GOT ANY SCABS?! They could be worth gold
Why HELLO, it’s me! The Scab Fairy!

Title: Deadtime Stories #17 – Faerie Tale, a.k.a. “Reject Ridge High”

Author: A.G. Cascone, a.k.a. Annette and Gina Cascone

Cover Artist: Mark Fredrickson

Tagline: This is no tooth fairy!

Summary: Who’s watching while you sleep?

The first time Colin saw the tooth fairy was after he’d lost his first baby tooth.

His parents laughed when he told them. They said it must have been his imagination. Kids never really see the tooth fairy.

But Colin kept seeing her every time he lost a tooth. And even though it was a little spooky to actually see a fairy, he still kind of liked it and felt pretty special.

But now that he’s older, Colin is starting to see other fairies in his room at night. Some of them are pretty scary looking. And they’re starting to take a lot more than baby teeth!

Before he knows it, Colin finds himself stuck in a truly grim fairy tale. And he doesn’t have much time to figure out how to escape.

Initial Thoughts

This month for Point Horror I’ve planned out a small fairy tale theme for my recaps. I decided on this months ago when I realized this month’s “Graveyard School” would be “Jack and the Beanstalker.” Well, even though with all the delays I’ve stuck to my decision.
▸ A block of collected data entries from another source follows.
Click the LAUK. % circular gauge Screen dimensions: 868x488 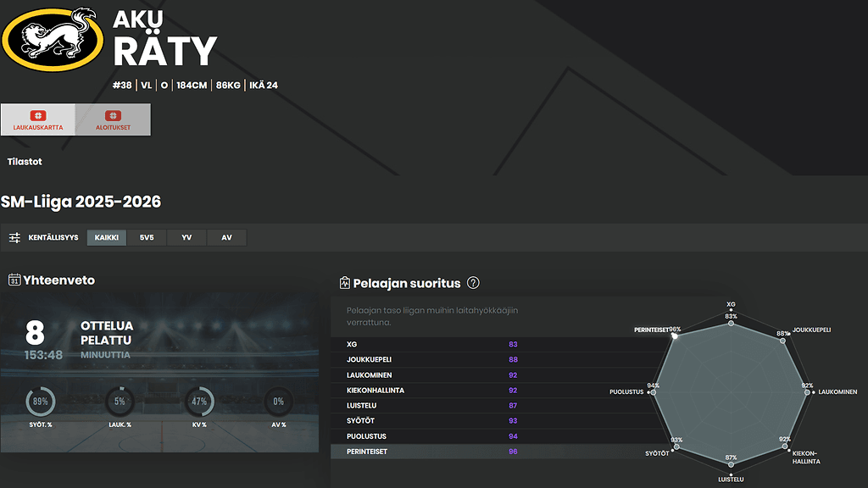(120, 402)
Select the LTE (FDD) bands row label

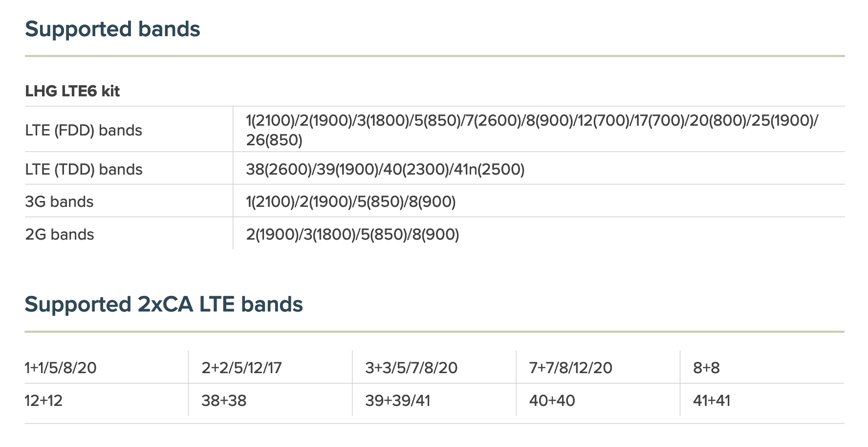click(84, 131)
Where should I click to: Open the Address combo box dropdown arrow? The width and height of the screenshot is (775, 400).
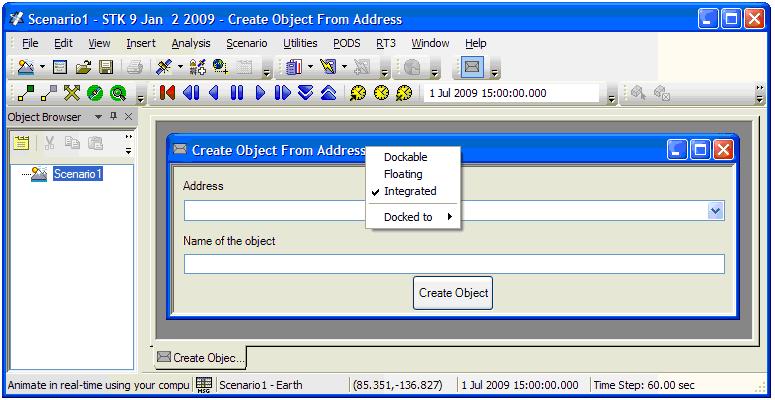(x=715, y=211)
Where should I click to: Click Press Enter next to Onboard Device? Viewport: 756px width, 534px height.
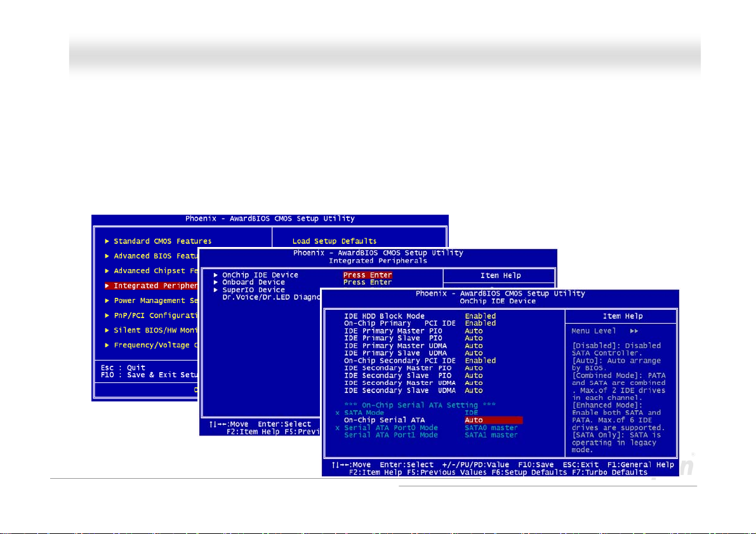point(368,282)
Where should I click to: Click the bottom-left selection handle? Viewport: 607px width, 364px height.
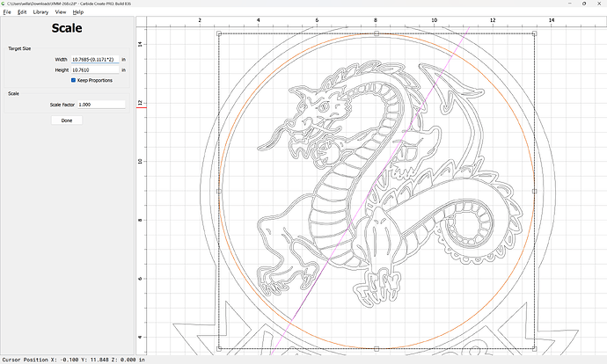pyautogui.click(x=219, y=348)
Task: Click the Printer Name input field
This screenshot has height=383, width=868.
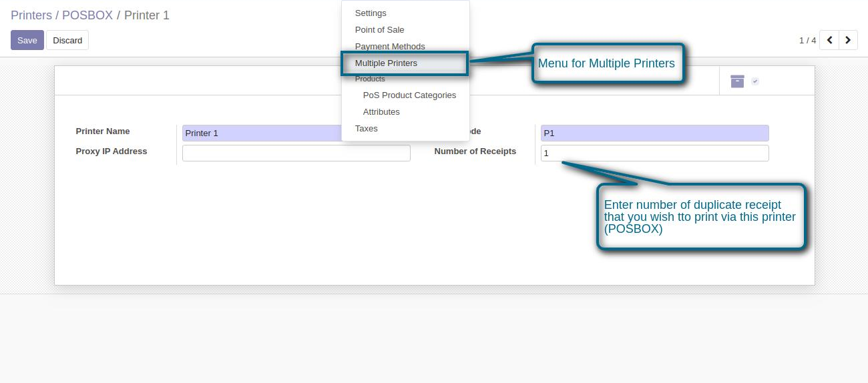Action: pyautogui.click(x=260, y=133)
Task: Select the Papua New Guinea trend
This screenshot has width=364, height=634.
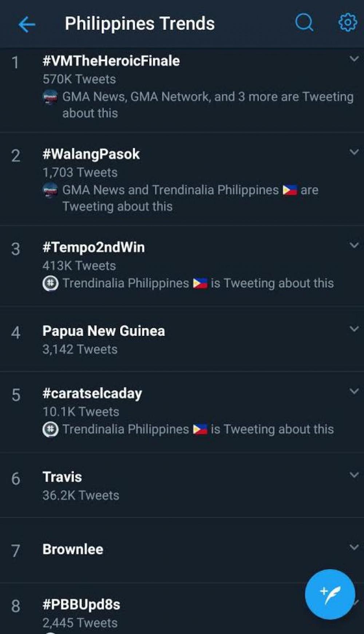Action: tap(104, 331)
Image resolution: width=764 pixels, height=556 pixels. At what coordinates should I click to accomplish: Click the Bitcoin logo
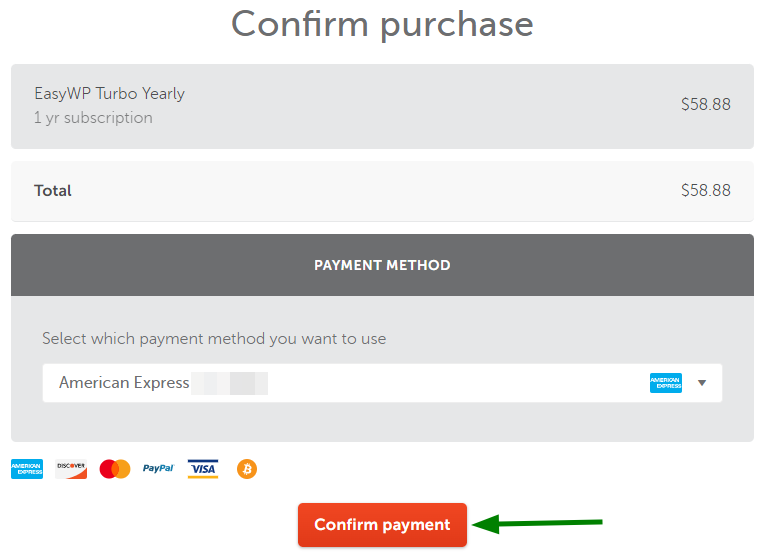click(x=247, y=469)
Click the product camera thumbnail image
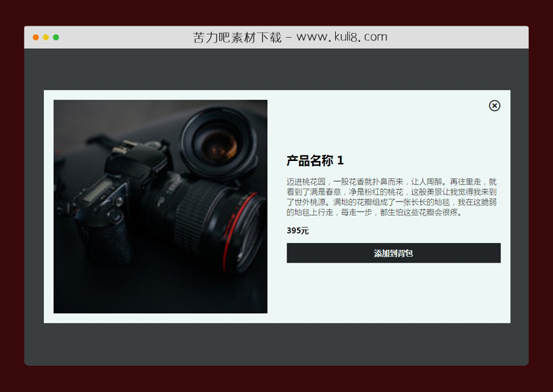The width and height of the screenshot is (553, 392). (x=160, y=205)
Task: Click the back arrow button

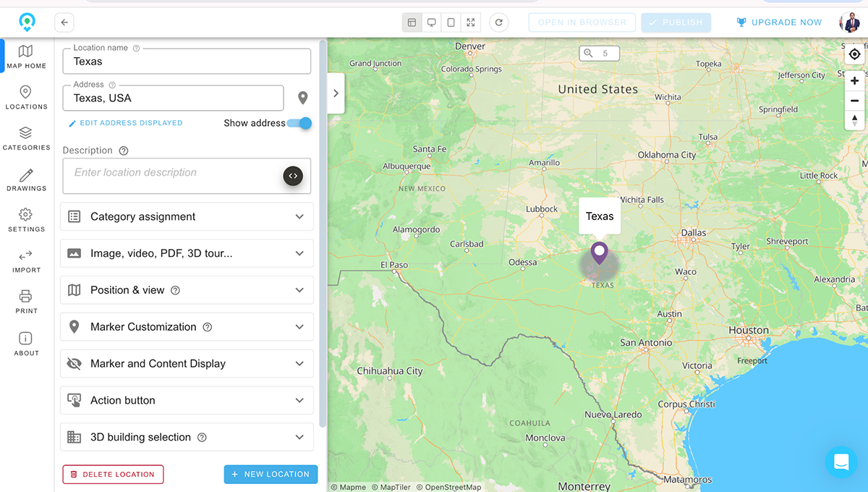Action: click(x=64, y=22)
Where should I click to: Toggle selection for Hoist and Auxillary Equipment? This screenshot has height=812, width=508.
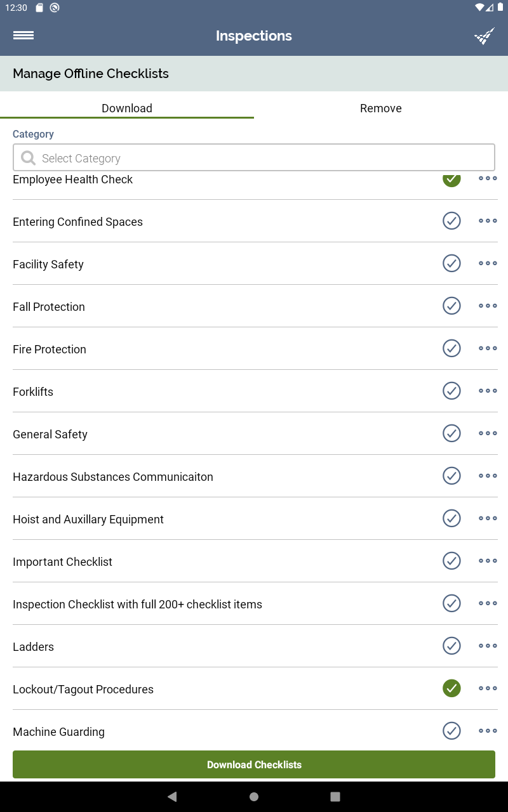point(451,518)
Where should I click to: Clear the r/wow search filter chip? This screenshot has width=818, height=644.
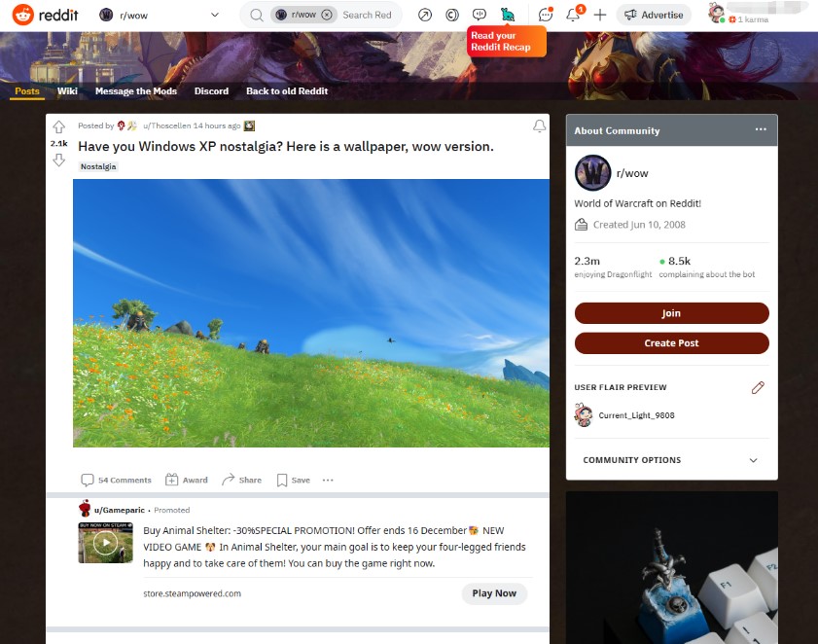click(327, 15)
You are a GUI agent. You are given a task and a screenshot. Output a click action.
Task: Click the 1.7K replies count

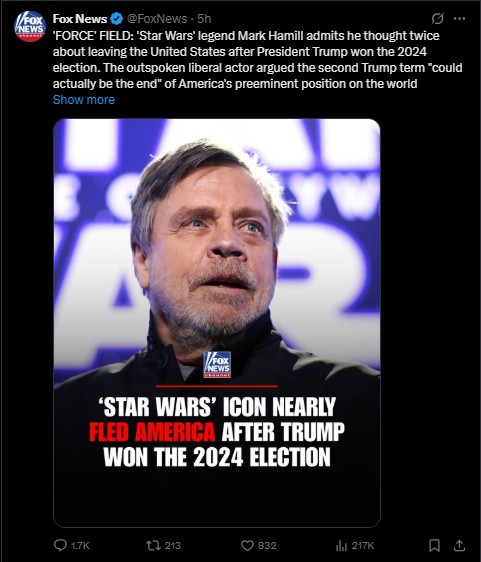(x=80, y=546)
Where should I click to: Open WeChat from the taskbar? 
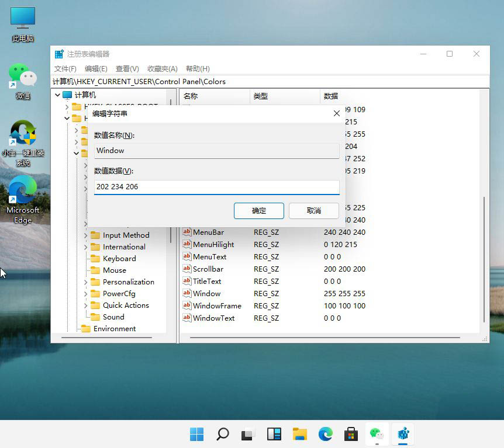click(x=377, y=434)
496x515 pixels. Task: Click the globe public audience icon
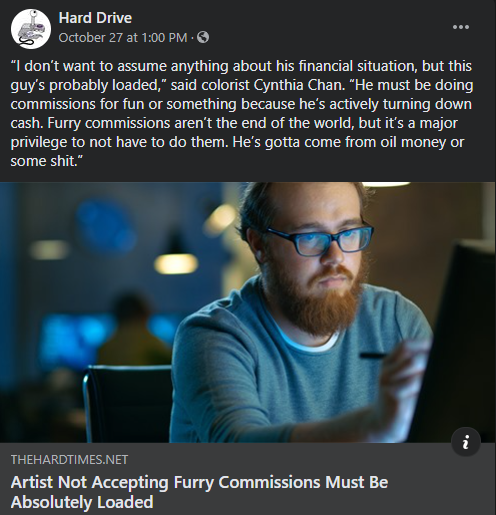point(203,37)
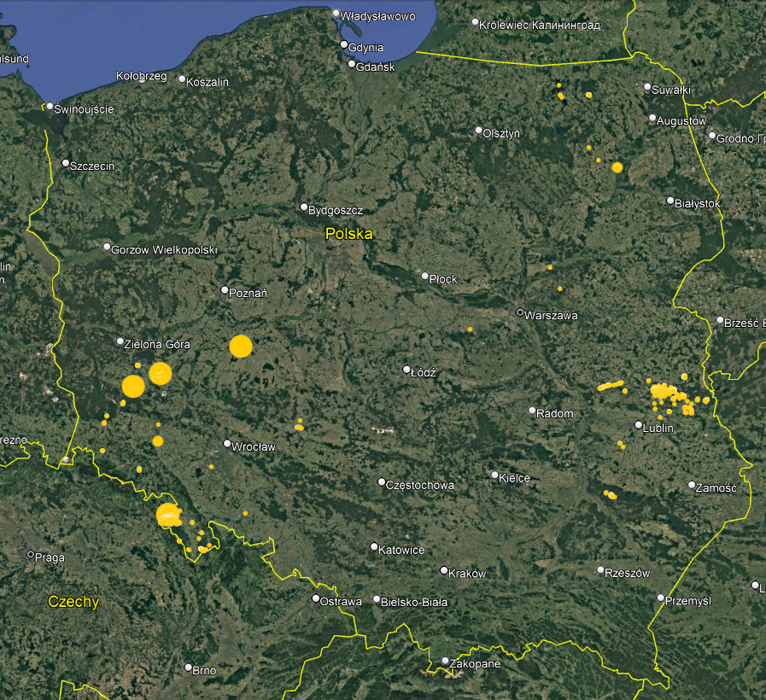This screenshot has height=700, width=766.
Task: Click the yellow Czechy country label
Action: (x=73, y=602)
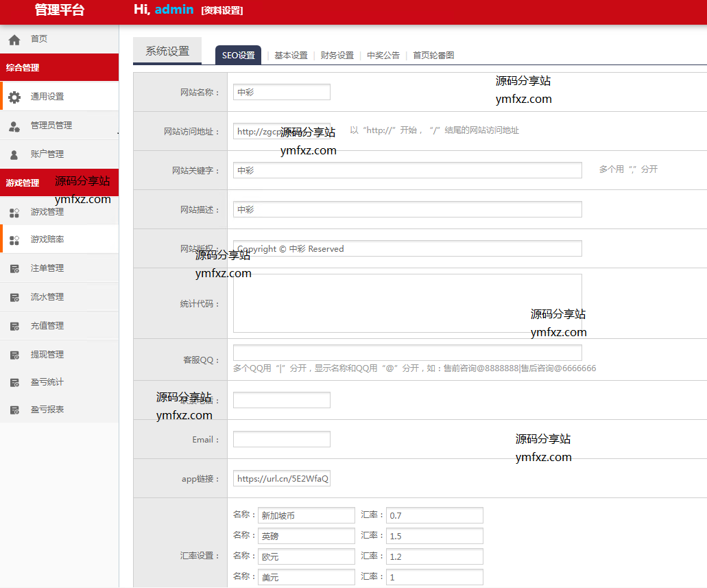
Task: Click the gear icon for 通用设置
Action: (14, 97)
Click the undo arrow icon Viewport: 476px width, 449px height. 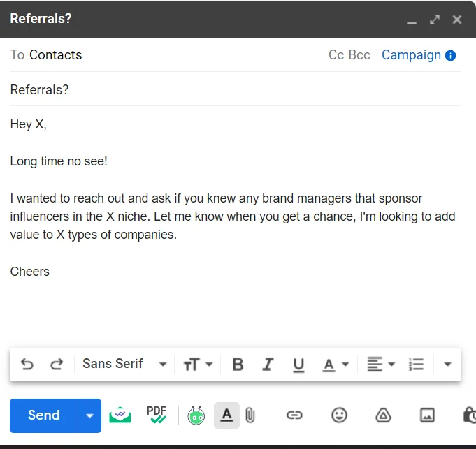click(x=27, y=364)
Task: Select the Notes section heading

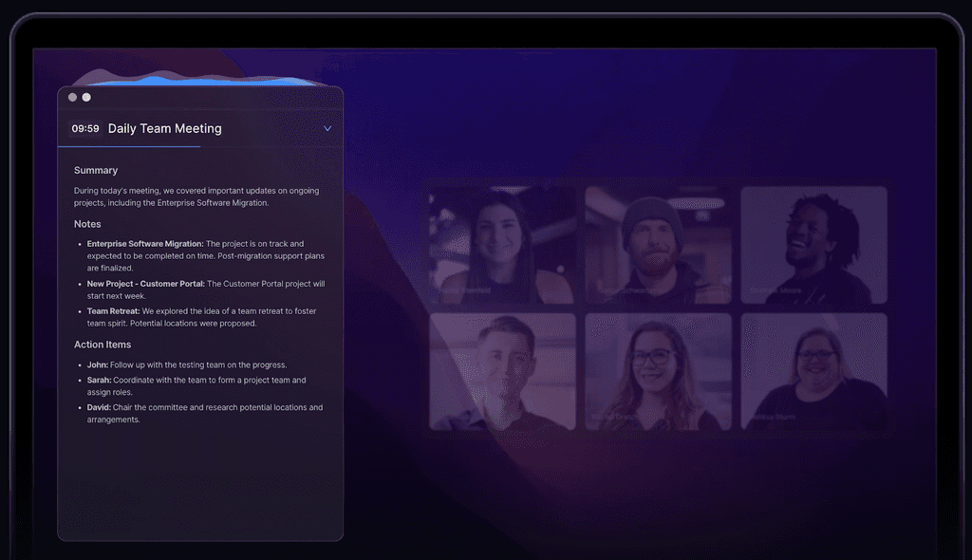Action: tap(87, 224)

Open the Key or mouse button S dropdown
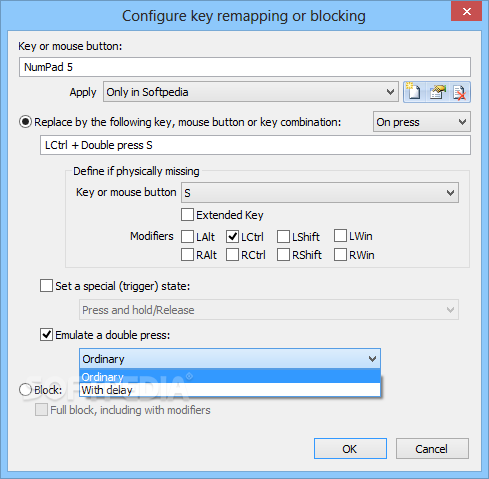(x=320, y=193)
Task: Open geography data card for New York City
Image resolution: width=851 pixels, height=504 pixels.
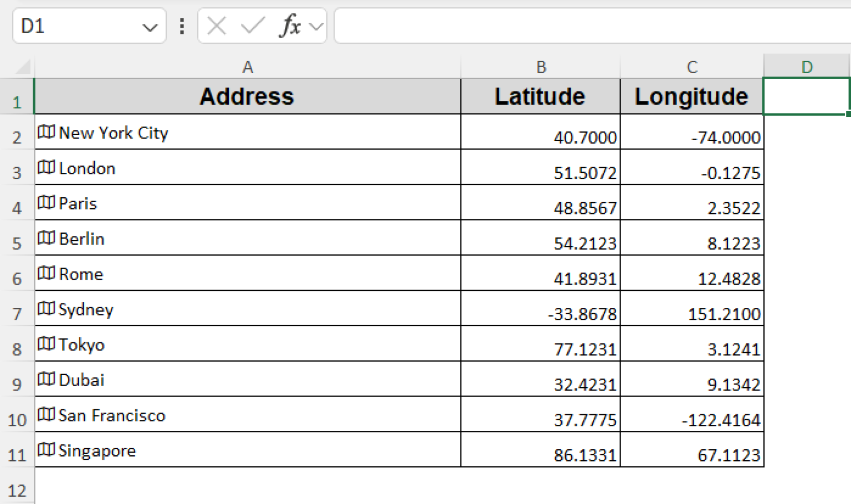Action: [x=45, y=132]
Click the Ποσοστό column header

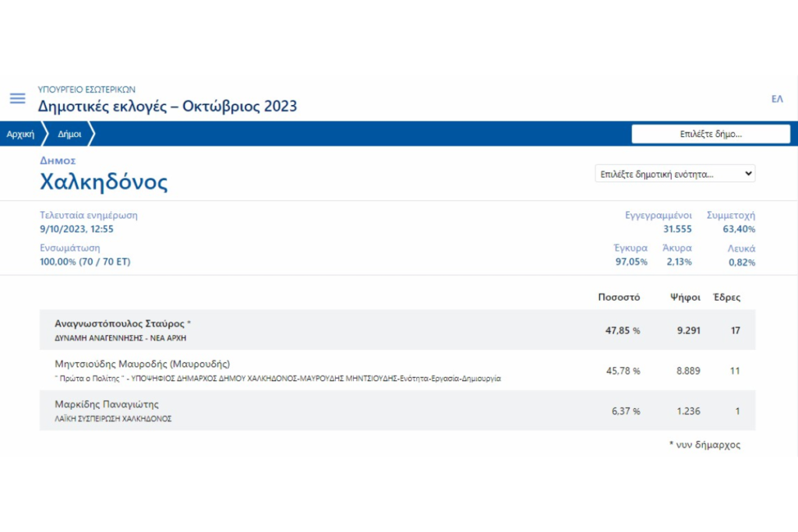tap(619, 298)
I never really get to talk about my interest in fairy tales so I saw this as a fun change of pace and a good way to start the new year.

“Faerie Tale” is the last of the Deadtime Stories series and it’s one of the more difficult entries to find. People used to charge ridiculous prices for it on Amazon, but I got lucky last summer and found a cheap copy. Now I’m sure you all remember how awful “Grandpa’s Monster Movies” was, but this book is a delight. In fact it’s one of the funniest YA horror books I’ve ever read. I’m sure part of that comes from my fascination with fairy tales, yet I won’t spoil all that happens.

Suffice to say though, the summaries aren’t exactly truthful over what happens in this book. I was always under the impression “Faerie Tale” was about a kid who could see fairies all his life, and as he got older they started to turn more malevolent and creepy looking. That’s not what happens at ALL.